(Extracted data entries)
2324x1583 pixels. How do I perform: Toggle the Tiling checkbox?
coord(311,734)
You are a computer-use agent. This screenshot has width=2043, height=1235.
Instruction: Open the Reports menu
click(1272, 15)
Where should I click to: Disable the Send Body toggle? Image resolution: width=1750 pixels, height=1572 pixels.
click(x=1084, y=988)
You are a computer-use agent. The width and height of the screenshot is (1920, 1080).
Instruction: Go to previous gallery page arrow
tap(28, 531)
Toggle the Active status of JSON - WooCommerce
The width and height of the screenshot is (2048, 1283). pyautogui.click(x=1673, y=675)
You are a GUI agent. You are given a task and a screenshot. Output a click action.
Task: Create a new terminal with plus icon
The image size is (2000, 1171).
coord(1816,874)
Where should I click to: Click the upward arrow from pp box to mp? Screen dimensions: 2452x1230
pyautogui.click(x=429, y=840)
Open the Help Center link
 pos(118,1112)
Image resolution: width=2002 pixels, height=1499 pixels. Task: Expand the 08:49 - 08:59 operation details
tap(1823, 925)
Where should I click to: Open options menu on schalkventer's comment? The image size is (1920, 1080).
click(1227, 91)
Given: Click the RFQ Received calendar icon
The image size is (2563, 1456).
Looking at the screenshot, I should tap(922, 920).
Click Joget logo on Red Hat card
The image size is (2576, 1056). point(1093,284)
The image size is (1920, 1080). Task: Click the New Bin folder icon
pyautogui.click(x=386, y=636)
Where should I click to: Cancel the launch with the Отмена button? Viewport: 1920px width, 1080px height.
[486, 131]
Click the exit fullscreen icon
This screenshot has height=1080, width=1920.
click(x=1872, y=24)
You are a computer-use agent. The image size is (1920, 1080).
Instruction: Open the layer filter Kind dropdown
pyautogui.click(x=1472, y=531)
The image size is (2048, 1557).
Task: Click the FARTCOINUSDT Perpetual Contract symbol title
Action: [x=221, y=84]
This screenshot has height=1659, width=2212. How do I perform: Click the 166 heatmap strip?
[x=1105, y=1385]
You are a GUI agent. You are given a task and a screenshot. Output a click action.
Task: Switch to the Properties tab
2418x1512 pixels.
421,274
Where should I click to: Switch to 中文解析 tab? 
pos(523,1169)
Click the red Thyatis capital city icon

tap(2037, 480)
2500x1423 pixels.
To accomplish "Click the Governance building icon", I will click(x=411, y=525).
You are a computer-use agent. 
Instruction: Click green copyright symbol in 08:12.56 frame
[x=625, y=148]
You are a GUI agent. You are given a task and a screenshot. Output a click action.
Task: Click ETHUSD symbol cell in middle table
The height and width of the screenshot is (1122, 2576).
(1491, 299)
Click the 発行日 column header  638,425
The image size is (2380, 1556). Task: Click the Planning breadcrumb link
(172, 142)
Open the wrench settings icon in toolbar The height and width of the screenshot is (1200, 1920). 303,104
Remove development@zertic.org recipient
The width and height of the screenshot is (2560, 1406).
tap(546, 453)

What this task involves: Look through the entries above. Copy each line in which the string "computer" occurs.

Result for this task:
You are a computer-use agent. This screenshot has width=2043, height=1235.
You are a computer-use agent. The width and height of the screenshot is (1920, 1080).
You are a computer-use agent. The image size is (1920, 1080).
You are a computer-use agent. 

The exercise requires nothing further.